Снова, как и сутки назад, они, спотыкаясь, шли вслед за качающимся светом фонаря. Наконец Бенвенутто остановился:
— Мы пришли.
— Спасибо, Бенвенутто, до свидания, — сдернув ушанку, сказал художник Камов.
— Большая честь, — пробормотал художник Каминка.
Заскрежетали замки, и полоска света отодвинула тяжелую, обитую железом дверь.
— Прощайте, друзья. — Бенвенутто поднял руку. Широкий рукав пополз к локтю, обнажив мускулистое запястье. — Удачи, и благослови вас Господь.
Дверь за ними захлопнулась, и художники Каминка и Камов ступили из прохлады подземелья во влажную, горячую вату хамсина. Художник Камов растерянно озирался, тяжело опираясь на лыжную палку. Покрасневшее лицо его покрылось крупными каплями пота.
— Куда идти-то?
Художник Каминка повел глазами по сторонам.
— Пойдем налево, — неуверенно сказал художник Каминка и, провожаемый настороженными глазами нескольких лежавших среди груд мусора худых длинноногих кошек, медленно двинулся по неровному потрескавшемуся асфальту.
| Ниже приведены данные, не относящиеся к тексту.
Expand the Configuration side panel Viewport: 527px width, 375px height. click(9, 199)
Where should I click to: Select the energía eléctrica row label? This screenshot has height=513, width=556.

Они шли наугад по пустым грязным переулкам, но вскоре навстречу им стали попадаться люди, улицы становились светлее, начали появляться витрины рыночных забегаловок и ресторанчиков, быстро заполнявшихся беззаботной веселой публикой. Никто не обращал на них никакого внимания, и не потому, что внешний вид друзей не мог его к ним привлечь, напротив, они выглядели словно два клоуна, сбежавшие с арены цирка. Низкорослый художник Каминка был одет в синие с бело-красными полосами, чуть ниже колена широкие бермуды и в ярко-зеленую тишотку с ядовито-желтой святящейся надписью «I love Israel» на груди. На его голове красовалась широкополая соломенная шляпа, на носу криво сидели солнечные зеркальные очки. Рядом с ним, тяжело опираясь на палку, с лыжами на плече, вышагивал долговязый художник Камов. Белое облачко ушанки кособоко притулилось на его голове, седая борода падала на потертый черный ватник. Однако так уж устроен этот населяющий Тель-Авив беззаботный, веселый народ, что для того, чтобы привлечь здесь к себе внимание, надобно быть либо красивой молодой женщиной, либо красивым молодым мужчиной, а все остальное никого не интересует, никого не касается, каждый волен одеваться и вести себя как ему вздумается, без опасения, что его поведение или внешний вид будут истолкованы не то что неправильно, а вообще хоть каким-нибудь образом.